Various sources have recommended to me that I be kind to my lovers. Darkwad, occupying the theoretically-enviable position of "best romance I've had in some time," seemed thuswise deserving of kindness. So I rendered him moderately fireproof: using a spell which only lasts a minute or two, of course, but that long seemed like plenty of time for him to finish off and get out of the fire with me. Which it was.
This gave us an excellent vantage point to watch:
- Seeks-The-Grand-Termite run her sword through Rhedwy's liver.
- Rhedwy shred a goodly bit of Seeks-The-Grand-Termite's left leg.
- Grangergrorion Grorno the Nameless, purveyor of olives and other small salty things, whose storefront Darkwad is often found in front of, call in a distinctly alarmed voice for the city watch,
- Seeks-The-Grand-Termite and Rhedwy explain in unison that they are the city watch,
- Seeks-The-Grand-Termite arrest herself lightly for Disturbing the Peace, Upsetting the Merchants, Scaring the Bystanders, Alarming the Olives, and Scorching the Carrots,
- Rhedwy heal herself and Seeks-The-Grand-Termite, and
- Several people who had stopped to watch the event buy this or that from Grangergrorion Grorno the Nameless and Darkwad.
Then, of course, Rhedwy strolled off, tail curled behind her, happy as a prune in praline.
Me:"What was that about?"
Seeks-The-Grand-Termite:"She said she'd pounce me if I kept this name a moment longer."
Me:"And you did keep it? I never knew you to be reluctant to change your name."
Seeks-The-Grand-Termite:"I never change my name without a good reason, Sythyry. You know that."

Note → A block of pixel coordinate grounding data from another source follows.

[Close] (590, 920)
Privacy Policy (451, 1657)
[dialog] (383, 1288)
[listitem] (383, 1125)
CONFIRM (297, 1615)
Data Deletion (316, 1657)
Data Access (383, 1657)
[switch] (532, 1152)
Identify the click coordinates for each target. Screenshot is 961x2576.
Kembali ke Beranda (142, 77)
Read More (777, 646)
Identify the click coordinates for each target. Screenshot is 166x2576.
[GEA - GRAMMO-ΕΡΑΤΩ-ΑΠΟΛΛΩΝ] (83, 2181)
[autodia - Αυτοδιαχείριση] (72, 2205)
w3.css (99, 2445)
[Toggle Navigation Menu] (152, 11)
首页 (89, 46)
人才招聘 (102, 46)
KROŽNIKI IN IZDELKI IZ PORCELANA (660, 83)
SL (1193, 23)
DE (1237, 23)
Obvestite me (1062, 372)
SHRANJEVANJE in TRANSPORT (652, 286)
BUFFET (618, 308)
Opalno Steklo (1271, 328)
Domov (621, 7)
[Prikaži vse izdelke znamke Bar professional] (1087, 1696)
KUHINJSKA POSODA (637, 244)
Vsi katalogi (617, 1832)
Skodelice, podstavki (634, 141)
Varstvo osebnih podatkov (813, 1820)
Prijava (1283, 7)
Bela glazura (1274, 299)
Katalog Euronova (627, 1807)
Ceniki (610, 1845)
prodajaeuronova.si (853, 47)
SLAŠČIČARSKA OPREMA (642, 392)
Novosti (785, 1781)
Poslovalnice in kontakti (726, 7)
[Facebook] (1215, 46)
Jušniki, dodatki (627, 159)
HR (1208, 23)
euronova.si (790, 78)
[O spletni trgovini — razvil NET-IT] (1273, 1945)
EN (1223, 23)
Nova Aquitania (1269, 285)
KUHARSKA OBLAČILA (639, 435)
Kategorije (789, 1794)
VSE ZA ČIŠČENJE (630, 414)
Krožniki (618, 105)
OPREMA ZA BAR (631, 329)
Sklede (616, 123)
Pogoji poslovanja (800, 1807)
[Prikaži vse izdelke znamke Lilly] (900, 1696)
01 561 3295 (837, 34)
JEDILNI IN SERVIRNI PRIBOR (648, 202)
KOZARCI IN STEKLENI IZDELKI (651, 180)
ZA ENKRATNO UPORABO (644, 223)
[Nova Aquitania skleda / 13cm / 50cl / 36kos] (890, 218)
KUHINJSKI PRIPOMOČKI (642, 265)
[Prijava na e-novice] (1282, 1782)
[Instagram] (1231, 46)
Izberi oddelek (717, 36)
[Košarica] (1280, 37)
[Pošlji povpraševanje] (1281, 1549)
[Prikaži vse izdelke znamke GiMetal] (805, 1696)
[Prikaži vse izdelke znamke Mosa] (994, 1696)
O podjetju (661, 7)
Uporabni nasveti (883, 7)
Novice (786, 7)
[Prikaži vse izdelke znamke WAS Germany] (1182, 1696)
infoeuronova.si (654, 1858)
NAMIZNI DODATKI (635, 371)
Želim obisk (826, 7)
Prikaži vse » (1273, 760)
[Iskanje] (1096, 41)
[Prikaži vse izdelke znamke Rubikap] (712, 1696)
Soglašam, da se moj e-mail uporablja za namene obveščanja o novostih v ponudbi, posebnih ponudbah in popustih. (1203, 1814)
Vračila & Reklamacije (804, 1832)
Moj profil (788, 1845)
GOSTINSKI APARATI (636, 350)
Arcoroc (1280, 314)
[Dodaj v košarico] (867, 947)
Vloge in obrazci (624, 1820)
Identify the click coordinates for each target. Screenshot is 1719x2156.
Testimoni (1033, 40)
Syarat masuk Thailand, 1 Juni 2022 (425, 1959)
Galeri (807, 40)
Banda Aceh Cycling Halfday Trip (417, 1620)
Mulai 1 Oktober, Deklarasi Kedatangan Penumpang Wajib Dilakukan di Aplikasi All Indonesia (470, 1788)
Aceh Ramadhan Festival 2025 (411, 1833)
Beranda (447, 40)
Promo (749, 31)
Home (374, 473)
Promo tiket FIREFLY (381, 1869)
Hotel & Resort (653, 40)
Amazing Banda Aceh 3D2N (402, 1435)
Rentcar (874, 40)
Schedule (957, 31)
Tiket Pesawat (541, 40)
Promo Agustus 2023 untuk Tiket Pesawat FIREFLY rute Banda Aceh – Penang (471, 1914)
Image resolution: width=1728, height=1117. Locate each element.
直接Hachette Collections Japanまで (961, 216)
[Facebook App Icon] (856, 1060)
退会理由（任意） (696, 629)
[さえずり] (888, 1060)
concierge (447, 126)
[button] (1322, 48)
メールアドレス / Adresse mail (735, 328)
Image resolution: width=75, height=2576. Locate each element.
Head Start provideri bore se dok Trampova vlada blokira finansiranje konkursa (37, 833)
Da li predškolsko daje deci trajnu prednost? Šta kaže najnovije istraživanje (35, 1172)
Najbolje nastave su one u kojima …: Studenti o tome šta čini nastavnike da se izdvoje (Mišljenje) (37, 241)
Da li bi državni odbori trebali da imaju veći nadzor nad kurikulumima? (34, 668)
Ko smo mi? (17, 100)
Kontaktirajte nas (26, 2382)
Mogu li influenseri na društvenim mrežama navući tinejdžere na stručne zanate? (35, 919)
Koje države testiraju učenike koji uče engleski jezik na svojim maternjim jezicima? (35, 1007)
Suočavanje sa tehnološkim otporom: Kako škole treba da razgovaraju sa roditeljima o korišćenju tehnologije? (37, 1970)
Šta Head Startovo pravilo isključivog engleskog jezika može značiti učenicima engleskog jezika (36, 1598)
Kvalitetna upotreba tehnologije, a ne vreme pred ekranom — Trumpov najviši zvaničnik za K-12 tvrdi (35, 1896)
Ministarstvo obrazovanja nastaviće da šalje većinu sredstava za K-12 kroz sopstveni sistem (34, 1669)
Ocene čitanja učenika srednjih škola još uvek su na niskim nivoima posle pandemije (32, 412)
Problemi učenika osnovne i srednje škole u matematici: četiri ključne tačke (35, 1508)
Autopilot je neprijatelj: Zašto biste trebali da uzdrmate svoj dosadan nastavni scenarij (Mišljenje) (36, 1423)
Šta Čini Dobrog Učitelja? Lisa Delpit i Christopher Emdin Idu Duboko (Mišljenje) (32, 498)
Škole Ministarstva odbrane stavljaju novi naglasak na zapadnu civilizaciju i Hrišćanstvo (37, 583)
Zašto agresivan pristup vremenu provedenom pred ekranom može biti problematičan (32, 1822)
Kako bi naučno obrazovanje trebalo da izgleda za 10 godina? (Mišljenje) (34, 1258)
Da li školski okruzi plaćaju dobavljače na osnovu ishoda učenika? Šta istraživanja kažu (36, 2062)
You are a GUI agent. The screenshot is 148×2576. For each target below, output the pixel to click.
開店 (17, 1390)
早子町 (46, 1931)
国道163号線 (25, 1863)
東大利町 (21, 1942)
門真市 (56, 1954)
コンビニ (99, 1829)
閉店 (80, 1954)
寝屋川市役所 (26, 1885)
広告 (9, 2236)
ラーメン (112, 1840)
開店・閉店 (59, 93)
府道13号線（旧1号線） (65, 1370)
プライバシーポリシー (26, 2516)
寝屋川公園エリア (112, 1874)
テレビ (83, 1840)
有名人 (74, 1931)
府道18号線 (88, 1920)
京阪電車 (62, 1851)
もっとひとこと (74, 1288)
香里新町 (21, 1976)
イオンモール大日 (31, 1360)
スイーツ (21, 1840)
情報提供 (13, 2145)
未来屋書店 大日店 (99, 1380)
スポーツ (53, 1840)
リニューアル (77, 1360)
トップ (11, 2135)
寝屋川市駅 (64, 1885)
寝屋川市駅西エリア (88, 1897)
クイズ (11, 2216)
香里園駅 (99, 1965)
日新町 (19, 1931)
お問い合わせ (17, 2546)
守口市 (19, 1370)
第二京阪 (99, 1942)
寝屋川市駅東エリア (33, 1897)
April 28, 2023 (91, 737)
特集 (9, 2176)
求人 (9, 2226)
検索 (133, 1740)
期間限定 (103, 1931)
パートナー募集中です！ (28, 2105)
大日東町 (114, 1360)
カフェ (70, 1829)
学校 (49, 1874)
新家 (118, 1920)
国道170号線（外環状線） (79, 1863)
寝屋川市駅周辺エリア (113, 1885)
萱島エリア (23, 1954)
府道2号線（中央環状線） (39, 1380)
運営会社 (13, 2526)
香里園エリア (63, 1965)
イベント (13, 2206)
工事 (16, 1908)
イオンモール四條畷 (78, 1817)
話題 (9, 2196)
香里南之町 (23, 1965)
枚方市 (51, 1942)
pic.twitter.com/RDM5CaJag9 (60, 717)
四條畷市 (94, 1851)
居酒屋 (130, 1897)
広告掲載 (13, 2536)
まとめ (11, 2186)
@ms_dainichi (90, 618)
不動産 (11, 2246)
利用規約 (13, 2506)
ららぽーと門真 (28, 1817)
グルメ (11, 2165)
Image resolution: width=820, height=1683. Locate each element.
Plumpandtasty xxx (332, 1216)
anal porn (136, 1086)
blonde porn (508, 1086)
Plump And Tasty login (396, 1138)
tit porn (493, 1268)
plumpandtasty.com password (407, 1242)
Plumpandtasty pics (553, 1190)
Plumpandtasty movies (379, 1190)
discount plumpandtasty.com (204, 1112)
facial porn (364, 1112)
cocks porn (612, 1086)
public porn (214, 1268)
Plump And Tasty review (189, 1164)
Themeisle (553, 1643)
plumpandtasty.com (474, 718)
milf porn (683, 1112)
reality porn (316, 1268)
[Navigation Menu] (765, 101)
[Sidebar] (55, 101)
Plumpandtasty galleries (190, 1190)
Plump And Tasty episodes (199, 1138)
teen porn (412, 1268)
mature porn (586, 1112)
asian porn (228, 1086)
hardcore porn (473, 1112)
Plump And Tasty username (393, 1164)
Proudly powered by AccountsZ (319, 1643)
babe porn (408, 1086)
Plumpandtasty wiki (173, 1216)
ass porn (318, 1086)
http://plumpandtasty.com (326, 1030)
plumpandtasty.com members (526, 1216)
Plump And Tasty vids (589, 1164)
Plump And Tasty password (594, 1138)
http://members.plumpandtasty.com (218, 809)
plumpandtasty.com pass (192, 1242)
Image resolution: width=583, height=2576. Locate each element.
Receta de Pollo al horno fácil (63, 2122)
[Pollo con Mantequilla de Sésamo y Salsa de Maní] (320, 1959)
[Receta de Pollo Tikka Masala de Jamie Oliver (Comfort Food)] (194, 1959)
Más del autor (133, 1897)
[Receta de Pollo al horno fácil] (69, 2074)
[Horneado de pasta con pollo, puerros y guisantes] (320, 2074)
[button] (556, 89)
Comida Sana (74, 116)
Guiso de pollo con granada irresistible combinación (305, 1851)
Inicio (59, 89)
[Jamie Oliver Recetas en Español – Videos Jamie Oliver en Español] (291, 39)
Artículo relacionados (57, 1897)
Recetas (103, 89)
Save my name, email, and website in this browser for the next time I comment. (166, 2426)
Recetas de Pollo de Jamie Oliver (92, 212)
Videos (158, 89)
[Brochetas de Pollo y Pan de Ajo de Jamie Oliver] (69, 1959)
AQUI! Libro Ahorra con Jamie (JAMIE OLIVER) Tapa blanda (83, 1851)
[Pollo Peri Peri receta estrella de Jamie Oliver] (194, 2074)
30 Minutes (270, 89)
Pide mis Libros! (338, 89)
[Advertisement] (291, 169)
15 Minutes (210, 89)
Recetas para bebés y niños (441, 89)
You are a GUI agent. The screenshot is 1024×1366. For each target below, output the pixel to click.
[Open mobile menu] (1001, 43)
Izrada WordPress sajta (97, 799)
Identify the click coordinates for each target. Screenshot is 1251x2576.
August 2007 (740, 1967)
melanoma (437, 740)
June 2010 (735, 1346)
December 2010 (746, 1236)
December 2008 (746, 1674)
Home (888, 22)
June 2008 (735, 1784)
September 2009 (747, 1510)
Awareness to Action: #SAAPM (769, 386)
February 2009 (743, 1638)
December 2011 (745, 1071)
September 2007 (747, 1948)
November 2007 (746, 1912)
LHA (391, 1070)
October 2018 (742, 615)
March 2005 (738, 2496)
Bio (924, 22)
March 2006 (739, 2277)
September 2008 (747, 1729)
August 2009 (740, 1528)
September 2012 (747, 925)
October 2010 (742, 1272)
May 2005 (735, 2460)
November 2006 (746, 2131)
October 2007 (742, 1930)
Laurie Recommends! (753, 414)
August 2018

Seeks-The-Grand-Termite:"Well, you should! In any case, I have not yet found the Grand Termite. Why should I change my name?"
Me:"To avoid having your leg ripped off, marinated in barley-vinegar, and reattached?"
Seeks-The-Grand-Termite:"Don't be silly!"
Me:"And how many of your seekings do you actually find?"
Seeks-The-Grand-Termite:"More than you'd think, especially with the more symbolic of my names. And no, I shan't say a word more."
At which point the replacement carrots were suitably cooked, and I flew mine off home, as much to avoid Seeks-whatever as anything else.
(Actually, I think I might be wrong about that romantic stuff. I think that Esory might have been that. Hard to say though.)